This book investigates the ways in which contemporary Indian cinema, particularly 2010 onwards, has projected and represented women on screen - not just on films and TV but also on new media platforms like OTT and other digital media.
The wide-ranging essays reflect on issues of gender violence, sexuality, performance, domestic and public spaces, along with the role of women in the Indian film industry. They draw on current global discourses on gender including #Me Too, 'Time's Up', LGBTQIA, and a call for wages for women on a par with their male counterparts and other socio-cultural debates in the Indian society.
The book will be of great interest to scholars and researchers of film studies, gender studies, culture studies, and South Asian studies.

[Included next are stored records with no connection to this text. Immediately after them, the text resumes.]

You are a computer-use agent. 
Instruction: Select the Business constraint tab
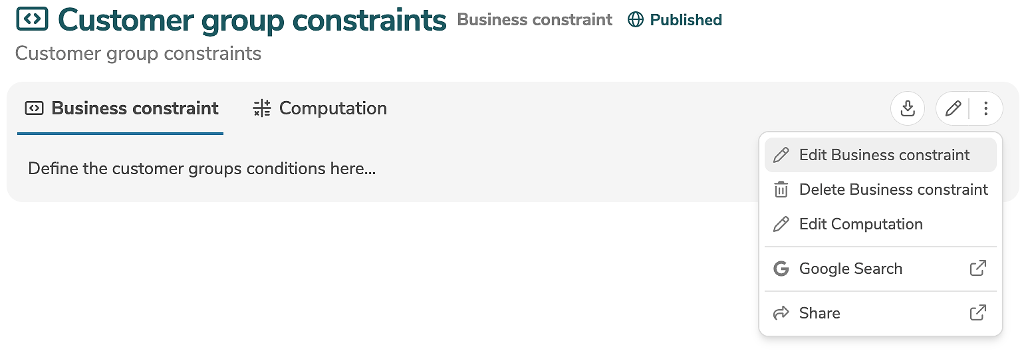click(x=122, y=108)
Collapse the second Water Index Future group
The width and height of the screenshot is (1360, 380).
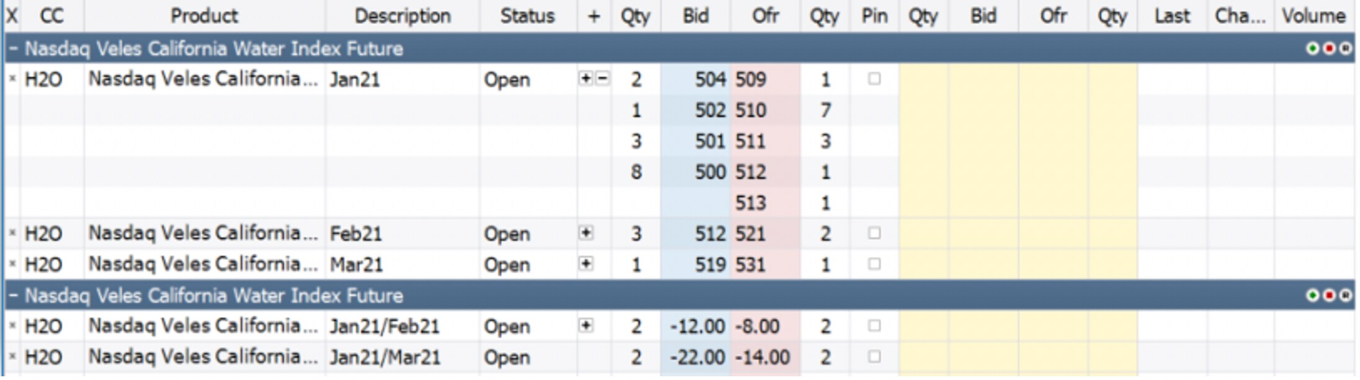point(13,296)
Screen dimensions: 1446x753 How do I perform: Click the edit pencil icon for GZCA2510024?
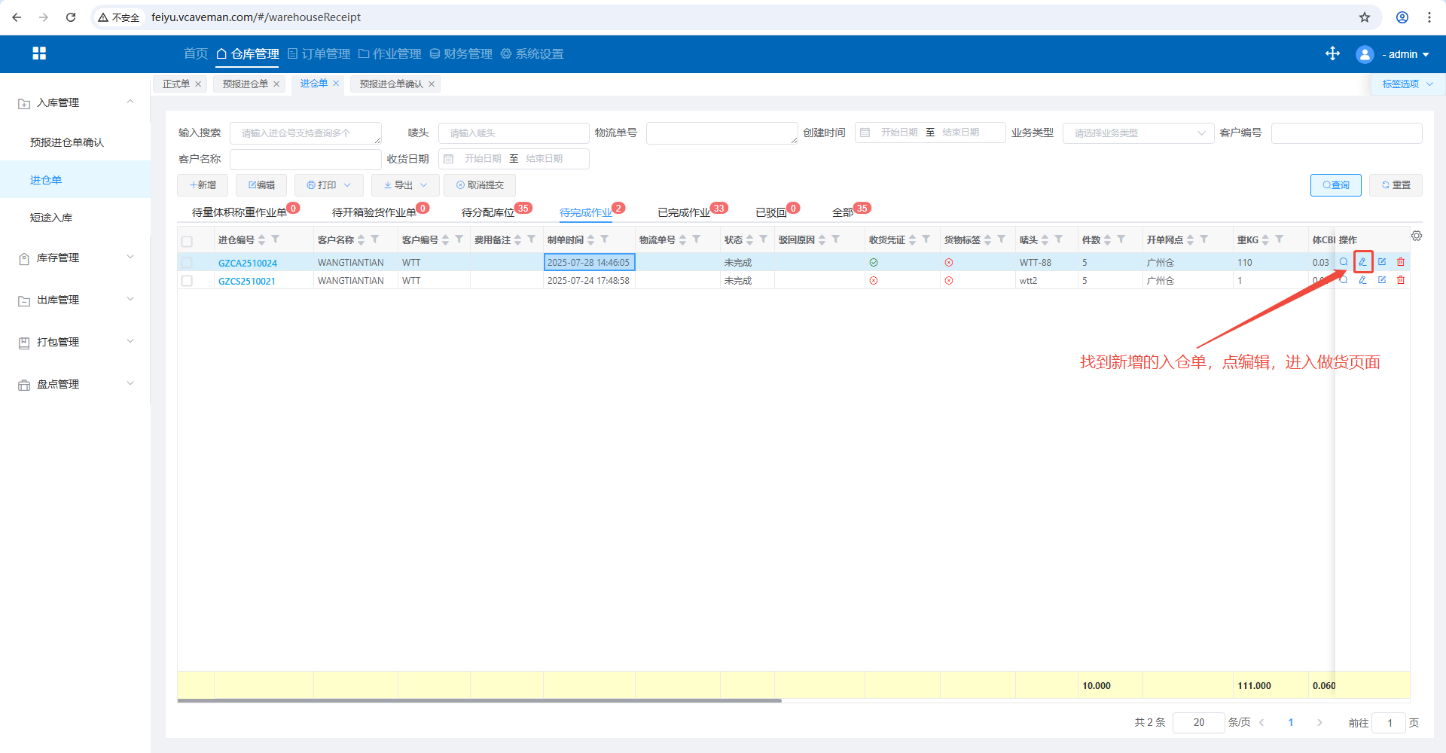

Aysha Viswamohan is professor in the Department of HSS at IIT Madras. She works in the areas of Film studies, Fashion studies and American Literature. She has published in journals from Oxford University, Cambridge University, Penn State University, Routledge, Sage, and Intellect. Her recent books comprise edited anthologies: Women Filmmakers in Hindi Cinema (Palgrave Macmillan, 2023), Stardom in Contemporary Hindi Cinema: Celebrity and Fame in Globalized Times (Springer, 2020), Behind the Scenes: Contemporary Bollywood Directors (Sage, 2017) and Post-liberalization Indian Novels in English: Global Reception & Politics of Award (Anthem, 2013). She was awarded Shastri Indo-Canadian Institute's Canadian Faculty Enrichment Program Fellowship in 2009. She was a Visiting Faculty at Simon Fraser University, Vancouver in 2012.